▶ _Stated goal_
Using the text on dialect registration, answer:
1. About how many dialects are maintained out-of-tree inside Google?
2. What happens to all globally registered dialects when an MLIRContext is constructed?
3. What pattern does the global registry encourage for registering dialects?

▶ _Source text_
##########

[RFC] Revamp dialect registration

While most mlir-opt-like testing tools will likely want to be able to operate on every possible passes and dialect, a production compiler would try to minimize the binary size and the number of dialects loaded in the context to reduce the memory footprint as well as some runtime aspects (number of canonicalization patterns to go through, etc.).
As MLIR is growing (we maintain almost 60 dialects out-of-tree inside Google), we also hit the limit in maintenance of MLIR-based tooling in terms of registration and dependency management.
I took some time to revisit how we’re handling it.

At the moment there is a global registry of Dialects, and factory function are registered globally there. When constructing a MLIRContext, all the globally registered dialects are automatically loaded in the context.
This is causing some problems as the client creating the MLIRContext has to ensure that before creating it all possible dialects that will be needed are in the global registry.
The global registry encourage a pattern of using dynamic global constructors to register dialects, and force-linking these objects in the final binaries. This complicates the build system configuration and often breaks the modularity of the build: for simplicity these global constructors are always linked-in, pulling inside the binary all the code for the associated dialect, and worse: we end up with loading in the Context many more dialects than needed, increasing the startup time and the memory footprint.

##########

▶ _Provided data_
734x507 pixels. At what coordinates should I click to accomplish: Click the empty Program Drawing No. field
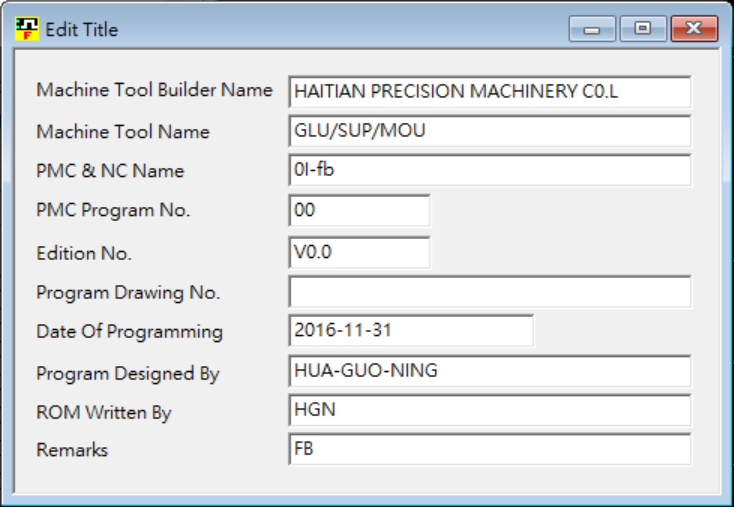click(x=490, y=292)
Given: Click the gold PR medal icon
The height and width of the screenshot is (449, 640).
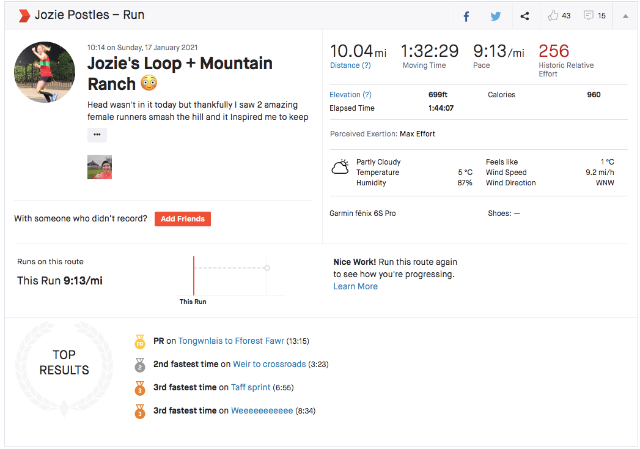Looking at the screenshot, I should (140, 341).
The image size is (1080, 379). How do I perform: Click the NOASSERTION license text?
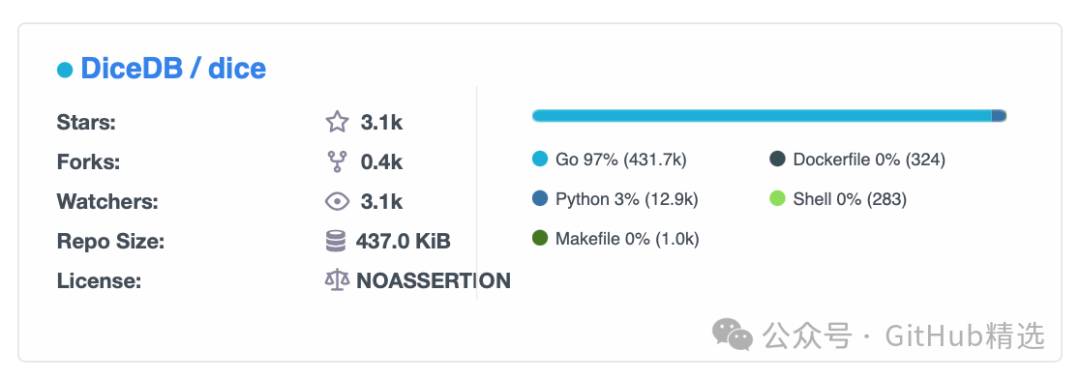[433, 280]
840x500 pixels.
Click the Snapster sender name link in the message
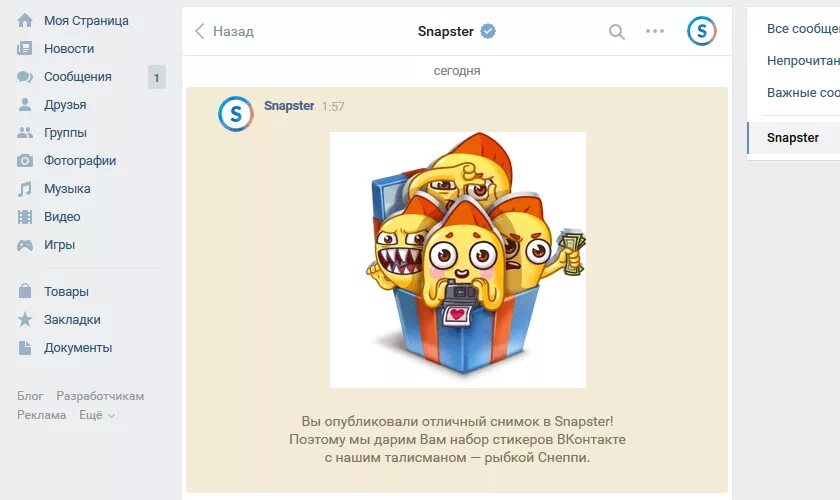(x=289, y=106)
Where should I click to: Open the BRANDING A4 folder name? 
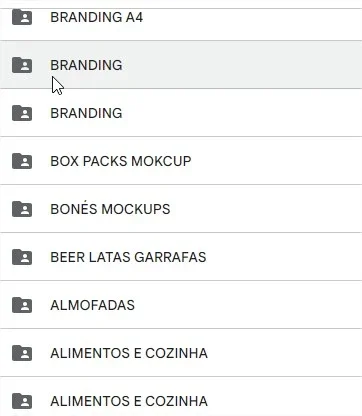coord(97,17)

##########

▶ _Answer below_
1. Almost 60.
2. They are automatically loaded in the context.
3. Using dynamic global constructors to register dialects, and force-linking these objects in the final binaries.